Zusammengefasst sind die Erfolgschancen durch die professionalisierte Unterstützung und strukturierten Aus- und Weiterbildungsmöglichkeiten für Social Entrepreneurs wohl so hoch wie kaum zuvor. Zudem erhöht das wachsende öffentliche Interesse den Druck, innovative Lösungen für den Klimawandel, den Demografischen Wandel oder die Folgen der Digitalisierung zu finden. Das bietet Sozialunternehmern großes Potenzial, um sich den Traum eines sinnreichen Arbeitslebens zu erfüllen.
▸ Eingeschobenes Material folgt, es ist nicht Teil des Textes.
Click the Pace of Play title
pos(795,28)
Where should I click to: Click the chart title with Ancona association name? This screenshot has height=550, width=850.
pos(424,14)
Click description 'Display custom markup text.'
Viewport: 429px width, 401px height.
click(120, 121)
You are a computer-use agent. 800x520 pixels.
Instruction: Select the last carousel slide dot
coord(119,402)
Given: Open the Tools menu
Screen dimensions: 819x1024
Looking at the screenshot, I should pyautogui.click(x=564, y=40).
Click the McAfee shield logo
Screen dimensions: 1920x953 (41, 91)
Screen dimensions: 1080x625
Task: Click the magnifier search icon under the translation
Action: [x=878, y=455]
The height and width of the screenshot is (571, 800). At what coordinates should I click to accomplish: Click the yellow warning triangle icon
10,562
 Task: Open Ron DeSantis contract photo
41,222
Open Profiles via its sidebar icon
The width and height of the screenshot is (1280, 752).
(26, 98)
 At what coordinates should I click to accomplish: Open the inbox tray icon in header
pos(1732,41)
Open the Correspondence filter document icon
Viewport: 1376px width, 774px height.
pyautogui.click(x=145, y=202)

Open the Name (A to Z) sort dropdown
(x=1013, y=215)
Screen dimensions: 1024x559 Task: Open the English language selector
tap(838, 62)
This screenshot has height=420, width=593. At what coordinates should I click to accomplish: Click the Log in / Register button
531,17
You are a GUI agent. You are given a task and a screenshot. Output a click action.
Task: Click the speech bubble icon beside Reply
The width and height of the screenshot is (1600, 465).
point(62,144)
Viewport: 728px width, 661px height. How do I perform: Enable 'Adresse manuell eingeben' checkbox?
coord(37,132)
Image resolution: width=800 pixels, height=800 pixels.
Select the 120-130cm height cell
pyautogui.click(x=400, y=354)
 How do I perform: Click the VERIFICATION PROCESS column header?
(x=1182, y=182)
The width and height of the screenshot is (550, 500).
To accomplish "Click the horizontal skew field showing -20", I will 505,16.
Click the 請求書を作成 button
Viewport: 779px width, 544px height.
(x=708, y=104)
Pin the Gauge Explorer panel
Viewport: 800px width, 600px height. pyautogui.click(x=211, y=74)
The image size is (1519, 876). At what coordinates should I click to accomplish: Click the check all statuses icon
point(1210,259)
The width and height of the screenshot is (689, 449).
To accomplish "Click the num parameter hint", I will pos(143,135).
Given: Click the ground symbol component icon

Handlungsempfehlungen des SEND e.V. für die Unterstützung von Social Entrepreneurship auf politischer Ebene

  1. Koordination in Politik und Verwaltung
    Aktuell herrscht von Seiten der Politik keine Transparenz über zuständige Ansprechpartner für die Koordinierung Sozialer Innovationen. Für eine gute Abstimmung sollten sowohl den Ministerien als auch den dortigen Mitarbeitenden die klare Zuständigkeit zugewiesen werden. Gleiches gilt für andere öffentliche Institutionen wie z.B. die KfW oder andere Förderorganisationen des Bundes. Idealerweise sollte bei einem Ministerium oder beim Kanzleramt eine Koordinierungsstelle eingerichtet werden. Auch im Deutschen Bundestag sollte eine entsprechende Struktur zur Förderung Sozialer Innovationen geschaffen werden. Dies ist Basis für die Umsetzung einer ganzheitlichen Sozialen Innovationsstrategie, die neben dem Antrag der Grünen auch in mehreren Redebeiträgen genannt wird. Wir begrüßen ausdrücklich nicht den Social Entrepreneurship Sektor für sich alleine zu sehen, sondern Innovatoren aus Zivilgesellschaft, Wohlfahrt, Wirtschaft, öffentlichen Insititutionen und Politik zu integrieren! Viele dieser Akteure kämpfen aktuell auch mit den schwierigen Rahmenbedingungen für Soziale Innovationen.
  2. Finanzierung
    Nur durch steigende Investitionen in wirkungsorientierte
    Organisationen ist die Erreichung der UN-Nachhaltigkeitsziele
    (Sustainable Development Goals;
    SDGs) überhaupt noch möglich. Social Entrepreneurship
    stellt eine der geeignetsten Herangehensweisen
    dar (vgl. GlobeScan & SustainAbility Survey 2017), um
    die SDGs zu erreichen. Entgegen einiger Statements
    in den Redebeiträgen können Social Entrepreneurs
    bislang auf viele Angebote der Gründungs- und Innovationsförderung
    nicht zurückgreifen. Während technologische
    Innovationen mit einer Fokussierung auf
    den ökonomischen Kontext von Seiten der Politik auf
    breiter Basis gefördert werden, sind diese Instrumente
    für soziale Gründungen und Innovationen oft nicht
    zugänglich.
  3. Gründer- und Innovationszentren
    Für klassische Gründungs-/Innovationsvorhaben gibt es eine Vielzahl geförderter Gründer- und Innovationszentren. Um die Stärken der unterschiedlichen Akteure für die Gestaltung sozialer Innovationen bestmöglich zu koordinieren, ist die Schaffung von physischer Infrastruktur in Form von Begegnungs- und Experimentierräumen nötig. Dort können sich die verschiedenen Akteure miteinander vernetzen, voneinander lernen und gemeinsame Projekte realisieren. Vor Ort sollten zielgruppenspezifische Beratungsangebote angeboten werden.